• **Sfida A**: Riporta alla lettera il brano dell'articolo sul papa e l'Iran, partendo dalle parole "Non era un dovere" e fermandoti dopo "Myanmar e in Iran.".
• **Sfida B**: Secondo l'articolo sul papa e l'Iran, in quale paese Bergoglio è andato a visitare i rohingya nei campi profughi?

• **Pagina**:
Forse le parole del papa vanno lette tenendo a mente l’ormai imminente simposio cattolico-sciita promosso a marzo in Iraq dal patriarca caldeo (e cardinale di Santa Romana Chiesa) Louis Sako e da importanti esponenti del mondo sciita chiaramente connessi con la scuola teologica di Najaf, guidata da quel’ayatollah al-Sistani che il papa ha incontrato durante il suo viaggio in Iraq

Basta fare una semplice ricerca su Google, “Papa Iran”, per rendersi conto di quanti nelle ultime settimane si siano esercitati su un tema importante: “come mai il papa non parla d’Iran?” Dalla destra ringhiosa alla sinistra convinta della propria superiorità a onesti e qualificati osservatori perplessi, molti si sono interrogati se fosse un vero e proprio silenzio, un’omissione da parte del papa della fratellanza. E le donne? E le condanne a morte sommarie e feroci, e quelle torture insopportabili? Molto accade nel mondo, anche contro cristiani o popolazioni dove i cristiani sono molto presenti che il papa non cita espressamente, ma il caso iraniano ha richiamato, giustamente, molte attenzioni.

Ieri, pronunciando il messaggio urbi et orbi, papa Francesco non ha potuto citare tutte le ingiustizie, le prevaricazioni feroci che accadono al mondo, in questo nostro mondo. Ma dopo aver parlato di Ucraina, Siria (una guerra non finita ma dimenticata) e Terra Santa, Francesco ha detto di auspicare che la luce di Cristo “Orienti verso una tregua duratura nello Yemen e verso la riconciliazione nel Myanmar e in Iran, perché cessi ogni spargimento di sangue”.

Non era un dovere sancito su carte bollate mettere nello stesso cesto la giunta guidata dal presidente-chierico Raisi e sottoposta alle scelte teocratiche dell’ayatollah Khamenei, per il quale lo Stato deve imporre il bene e sradicare il male secondo la sua personale interpretazione della realtà, e la giunta birmana. Eppure eccolo qui l’accostamento tra Iran e Myanmar. Parliamo della giunta che perseguita fino alle porte del genocidio i rohingya, che Bergoglio è andato a visitare nei campi profughi del Bangladesh, quando disse “la presenza di Dio oggi si chiama anche Rohingya”. Nessuno può dire che sia stato un accostamento nel senso di aver equiparato, anche se difficilmente si può dire che oggi la riconciliazione nel vasto spazio asiatico sia necessaria solo in Myanmar e in Iran.

• **Dati forniti**:

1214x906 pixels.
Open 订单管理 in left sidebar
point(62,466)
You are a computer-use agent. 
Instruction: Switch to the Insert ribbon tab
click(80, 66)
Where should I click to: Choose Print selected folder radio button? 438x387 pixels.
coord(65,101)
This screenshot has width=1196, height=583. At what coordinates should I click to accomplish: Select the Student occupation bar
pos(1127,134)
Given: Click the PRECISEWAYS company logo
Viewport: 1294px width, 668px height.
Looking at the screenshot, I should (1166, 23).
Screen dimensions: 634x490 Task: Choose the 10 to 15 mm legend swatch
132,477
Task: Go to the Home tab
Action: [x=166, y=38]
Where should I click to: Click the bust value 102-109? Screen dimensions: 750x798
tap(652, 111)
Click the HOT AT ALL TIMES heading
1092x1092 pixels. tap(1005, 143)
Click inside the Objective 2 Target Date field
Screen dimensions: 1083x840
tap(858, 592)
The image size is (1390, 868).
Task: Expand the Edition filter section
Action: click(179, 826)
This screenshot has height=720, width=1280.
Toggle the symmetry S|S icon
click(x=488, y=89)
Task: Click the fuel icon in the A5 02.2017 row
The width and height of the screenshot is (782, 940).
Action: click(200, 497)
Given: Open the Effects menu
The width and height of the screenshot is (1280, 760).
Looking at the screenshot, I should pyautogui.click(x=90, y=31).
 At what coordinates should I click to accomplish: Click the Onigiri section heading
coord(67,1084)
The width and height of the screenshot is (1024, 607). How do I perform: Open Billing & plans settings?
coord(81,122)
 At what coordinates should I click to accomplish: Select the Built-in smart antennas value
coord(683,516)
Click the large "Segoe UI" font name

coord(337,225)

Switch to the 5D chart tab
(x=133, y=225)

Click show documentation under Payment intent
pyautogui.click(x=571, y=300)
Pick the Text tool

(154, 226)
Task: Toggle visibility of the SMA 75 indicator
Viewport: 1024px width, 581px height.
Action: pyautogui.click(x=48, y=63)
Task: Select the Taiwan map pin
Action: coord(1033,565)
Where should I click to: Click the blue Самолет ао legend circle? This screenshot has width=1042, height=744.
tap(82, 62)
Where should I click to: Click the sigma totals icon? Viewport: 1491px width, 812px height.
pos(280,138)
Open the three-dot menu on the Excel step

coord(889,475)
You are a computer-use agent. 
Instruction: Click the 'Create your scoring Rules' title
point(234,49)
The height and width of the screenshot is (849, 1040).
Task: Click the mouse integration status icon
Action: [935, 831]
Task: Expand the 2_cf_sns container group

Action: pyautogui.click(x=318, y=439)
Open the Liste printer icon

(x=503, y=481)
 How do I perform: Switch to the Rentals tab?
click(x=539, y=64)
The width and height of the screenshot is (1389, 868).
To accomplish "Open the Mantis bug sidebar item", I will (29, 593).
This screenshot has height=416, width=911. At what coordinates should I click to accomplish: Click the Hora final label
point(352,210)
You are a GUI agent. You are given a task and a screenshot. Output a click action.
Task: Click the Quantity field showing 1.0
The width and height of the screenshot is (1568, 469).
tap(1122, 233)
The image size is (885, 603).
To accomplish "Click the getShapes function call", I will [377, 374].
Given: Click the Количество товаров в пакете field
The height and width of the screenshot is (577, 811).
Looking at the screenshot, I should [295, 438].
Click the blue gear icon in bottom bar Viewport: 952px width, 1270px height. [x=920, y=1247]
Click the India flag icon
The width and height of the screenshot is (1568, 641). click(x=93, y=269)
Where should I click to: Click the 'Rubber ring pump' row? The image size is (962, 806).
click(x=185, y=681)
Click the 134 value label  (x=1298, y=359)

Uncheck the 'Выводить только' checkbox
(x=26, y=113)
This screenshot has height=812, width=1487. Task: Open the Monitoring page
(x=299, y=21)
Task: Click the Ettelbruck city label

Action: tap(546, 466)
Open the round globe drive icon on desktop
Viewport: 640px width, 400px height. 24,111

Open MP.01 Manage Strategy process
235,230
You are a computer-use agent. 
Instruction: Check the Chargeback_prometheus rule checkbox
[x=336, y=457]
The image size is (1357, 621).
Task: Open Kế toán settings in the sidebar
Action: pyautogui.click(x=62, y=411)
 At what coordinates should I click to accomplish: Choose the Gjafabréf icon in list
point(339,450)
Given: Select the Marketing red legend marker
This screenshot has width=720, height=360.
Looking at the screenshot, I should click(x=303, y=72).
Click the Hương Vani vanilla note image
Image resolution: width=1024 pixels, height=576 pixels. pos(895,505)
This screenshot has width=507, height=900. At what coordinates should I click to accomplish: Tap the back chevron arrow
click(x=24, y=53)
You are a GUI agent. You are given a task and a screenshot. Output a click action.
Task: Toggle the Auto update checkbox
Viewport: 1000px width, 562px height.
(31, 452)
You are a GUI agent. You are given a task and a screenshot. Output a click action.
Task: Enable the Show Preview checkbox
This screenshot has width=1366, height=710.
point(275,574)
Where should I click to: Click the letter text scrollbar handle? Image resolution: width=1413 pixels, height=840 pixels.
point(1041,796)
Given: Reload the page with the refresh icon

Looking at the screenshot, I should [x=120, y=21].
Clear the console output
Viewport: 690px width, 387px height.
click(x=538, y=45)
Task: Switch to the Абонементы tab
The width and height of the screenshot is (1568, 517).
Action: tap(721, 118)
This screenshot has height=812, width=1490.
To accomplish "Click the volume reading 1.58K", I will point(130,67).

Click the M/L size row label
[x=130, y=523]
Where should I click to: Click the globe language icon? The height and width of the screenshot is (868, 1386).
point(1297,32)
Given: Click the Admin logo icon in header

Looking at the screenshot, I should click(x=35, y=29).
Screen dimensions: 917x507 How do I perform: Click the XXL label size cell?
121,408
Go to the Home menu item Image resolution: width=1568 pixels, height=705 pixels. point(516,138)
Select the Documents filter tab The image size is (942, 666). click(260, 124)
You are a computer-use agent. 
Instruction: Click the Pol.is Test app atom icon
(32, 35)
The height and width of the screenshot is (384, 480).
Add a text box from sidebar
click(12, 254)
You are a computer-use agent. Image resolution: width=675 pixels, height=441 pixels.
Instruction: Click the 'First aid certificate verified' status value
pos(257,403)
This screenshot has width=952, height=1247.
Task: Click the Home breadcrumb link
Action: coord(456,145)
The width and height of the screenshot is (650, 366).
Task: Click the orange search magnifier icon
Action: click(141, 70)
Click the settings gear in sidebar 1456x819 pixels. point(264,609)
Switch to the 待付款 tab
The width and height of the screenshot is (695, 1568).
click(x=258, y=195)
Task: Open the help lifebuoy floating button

• **Output completo A**:
Non era un dovere sancito su carte bollate mettere nello stesso cesto la giunta guidata dal presidente-chierico Raisi e sottoposta alle scelte teocratiche dell’ayatollah Khamenei, per il quale lo Stato deve imporre il bene e sradicare il male secondo la sua personale interpretazione della realtà, e la giunta birmana. Eppure eccolo qui l’accostamento tra Iran e Myanmar. Parliamo della giunta che perseguita fino alle porte del genocidio i rohingya, che Bergoglio è andato a visitare nei campi profughi del Bangladesh, quando disse “la presenza di Dio oggi si chiama anche Rohingya”. Nessuno può dire che sia stato un accostamento nel senso di aver equiparato, anche se difficilmente si può dire che oggi la riconciliazione nel vasto spazio asiatico sia necessaria solo in Myanmar e in Iran.

• **Output completo B**: In Bangladesh.